# AIM OF THE EXERCISE:
In the material below, find the line that contains "ENG (22, 22)" and the line that contains "[Foto 6] (12, 1044)", then write out exactly those two lines and everything between them.

########

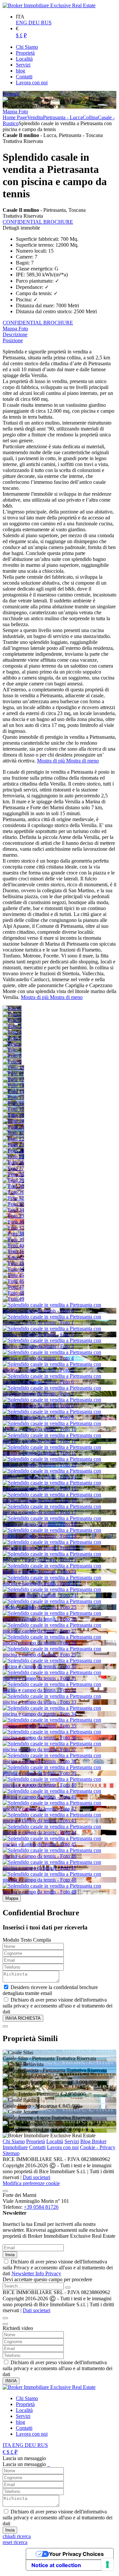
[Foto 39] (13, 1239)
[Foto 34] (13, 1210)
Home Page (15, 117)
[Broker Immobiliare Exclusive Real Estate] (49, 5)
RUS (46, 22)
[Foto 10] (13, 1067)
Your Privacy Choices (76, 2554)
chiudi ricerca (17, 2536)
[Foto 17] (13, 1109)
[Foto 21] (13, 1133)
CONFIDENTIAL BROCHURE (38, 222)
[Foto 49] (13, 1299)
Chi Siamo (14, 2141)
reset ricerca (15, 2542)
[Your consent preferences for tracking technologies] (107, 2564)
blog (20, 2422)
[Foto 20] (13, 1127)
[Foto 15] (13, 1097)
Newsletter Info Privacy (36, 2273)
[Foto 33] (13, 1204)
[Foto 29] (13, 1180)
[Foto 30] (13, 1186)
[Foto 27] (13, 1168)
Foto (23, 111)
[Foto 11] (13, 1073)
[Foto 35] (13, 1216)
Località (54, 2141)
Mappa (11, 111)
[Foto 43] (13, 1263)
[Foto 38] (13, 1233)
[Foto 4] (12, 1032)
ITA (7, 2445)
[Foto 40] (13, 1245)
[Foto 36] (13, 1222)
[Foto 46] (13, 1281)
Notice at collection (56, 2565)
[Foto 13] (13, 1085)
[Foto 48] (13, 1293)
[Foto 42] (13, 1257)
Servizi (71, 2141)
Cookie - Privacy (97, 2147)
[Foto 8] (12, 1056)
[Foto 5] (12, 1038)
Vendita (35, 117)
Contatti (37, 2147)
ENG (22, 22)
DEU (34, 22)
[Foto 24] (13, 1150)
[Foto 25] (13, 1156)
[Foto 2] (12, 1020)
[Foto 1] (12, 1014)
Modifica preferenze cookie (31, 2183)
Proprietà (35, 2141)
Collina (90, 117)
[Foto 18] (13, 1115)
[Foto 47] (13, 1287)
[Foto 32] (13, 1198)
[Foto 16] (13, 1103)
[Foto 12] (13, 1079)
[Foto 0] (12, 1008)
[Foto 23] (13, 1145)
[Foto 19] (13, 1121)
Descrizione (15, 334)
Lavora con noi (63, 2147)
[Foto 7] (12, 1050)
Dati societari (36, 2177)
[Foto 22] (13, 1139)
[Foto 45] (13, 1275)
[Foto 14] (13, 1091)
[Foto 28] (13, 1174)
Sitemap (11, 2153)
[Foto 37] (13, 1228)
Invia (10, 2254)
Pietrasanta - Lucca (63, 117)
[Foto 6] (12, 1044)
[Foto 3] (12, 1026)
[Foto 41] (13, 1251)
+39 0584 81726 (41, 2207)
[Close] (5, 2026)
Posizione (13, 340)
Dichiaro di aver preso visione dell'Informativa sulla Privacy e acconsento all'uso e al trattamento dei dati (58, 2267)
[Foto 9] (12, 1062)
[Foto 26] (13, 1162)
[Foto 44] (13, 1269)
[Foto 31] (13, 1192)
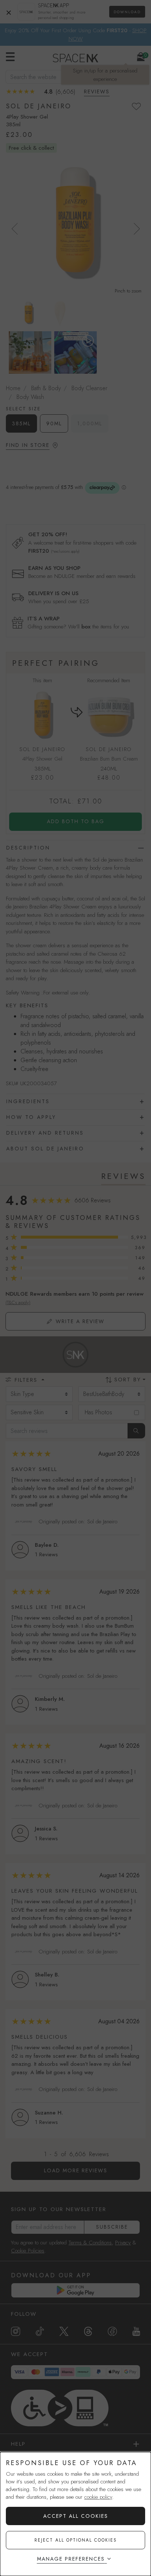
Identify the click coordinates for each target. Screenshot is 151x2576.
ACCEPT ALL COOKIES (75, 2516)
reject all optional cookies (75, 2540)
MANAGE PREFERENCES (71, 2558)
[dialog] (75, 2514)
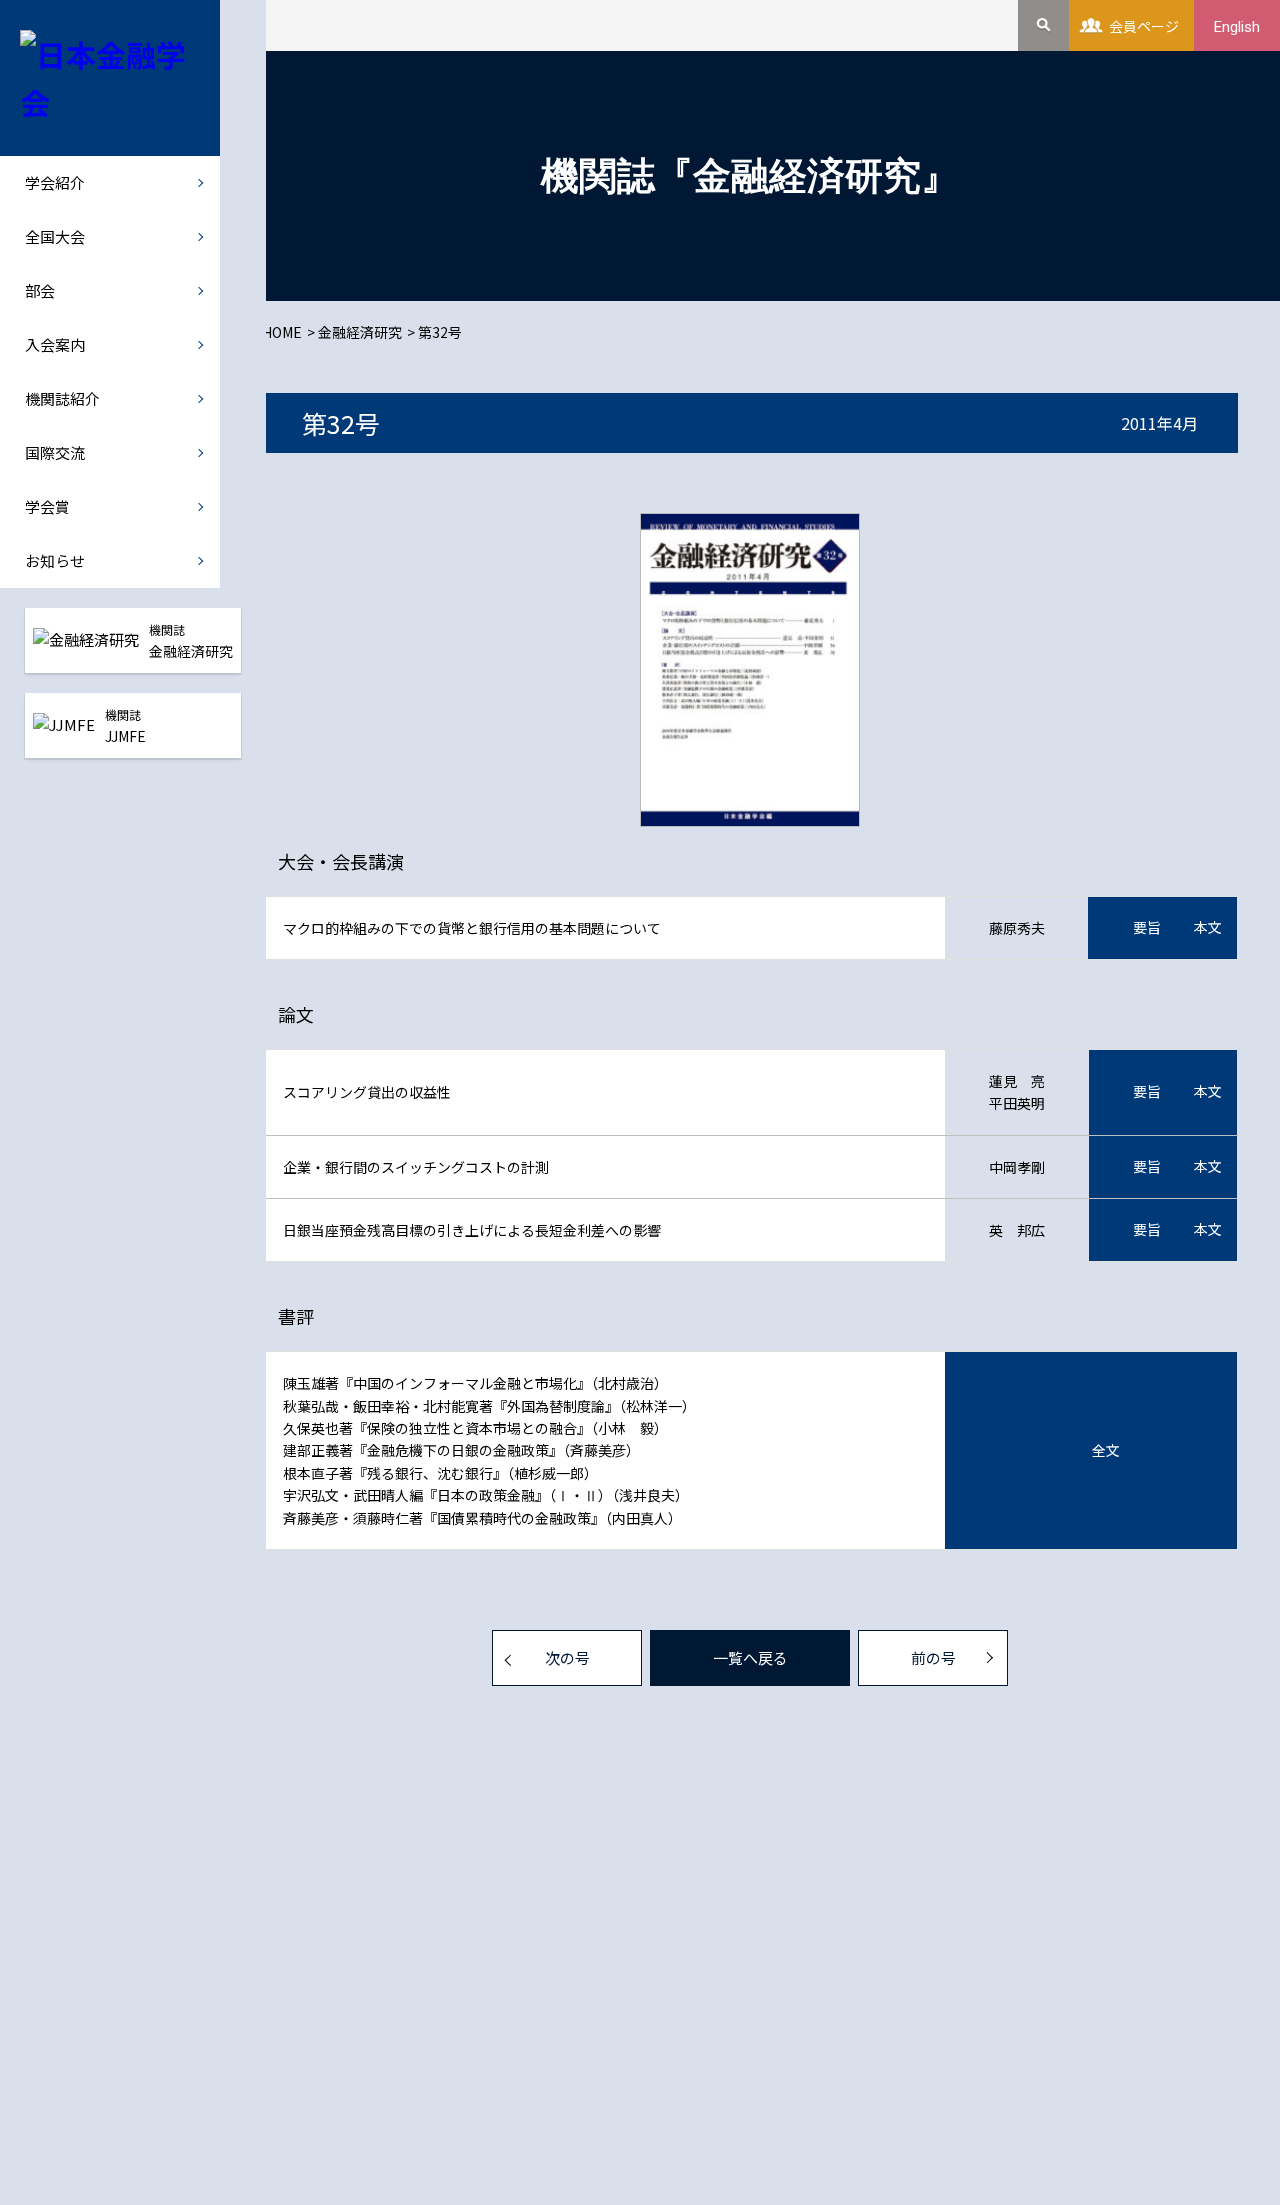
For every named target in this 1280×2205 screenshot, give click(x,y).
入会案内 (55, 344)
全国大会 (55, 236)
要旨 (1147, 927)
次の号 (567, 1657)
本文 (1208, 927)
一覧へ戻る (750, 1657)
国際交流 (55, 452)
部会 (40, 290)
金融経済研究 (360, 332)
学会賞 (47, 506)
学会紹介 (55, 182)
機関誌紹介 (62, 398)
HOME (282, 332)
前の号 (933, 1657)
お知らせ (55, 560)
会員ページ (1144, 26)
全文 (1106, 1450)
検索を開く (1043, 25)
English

########

# TASK ANSWER:
ENG (22, 22)
DEU (34, 22)
[Foto 24] (13, 1150)
[Foto 25] (13, 1156)
[Foto 2] (12, 1020)
[Foto 1] (12, 1014)
Modifica preferenze cookie (31, 2183)
Proprietà (35, 2141)
Collina (90, 117)
[Foto 18] (13, 1115)
[Foto 47] (13, 1287)
[Foto 32] (13, 1198)
[Foto 16] (13, 1103)
[Foto 12] (13, 1079)
[Foto 0] (12, 1008)
[Foto 23] (13, 1145)
[Foto 19] (13, 1121)
Descrizione (15, 334)
Lavora con noi (63, 2147)
[Foto 7] (12, 1050)
Dati societari (36, 2177)
[Foto 22] (13, 1139)
[Foto 45] (13, 1275)
[Foto 14] (13, 1091)
[Foto 28] (13, 1174)
Sitemap (11, 2153)
[Foto 37] (13, 1228)
Invia (10, 2254)
Pietrasanta - Lucca (63, 117)
[Foto 6] (12, 1044)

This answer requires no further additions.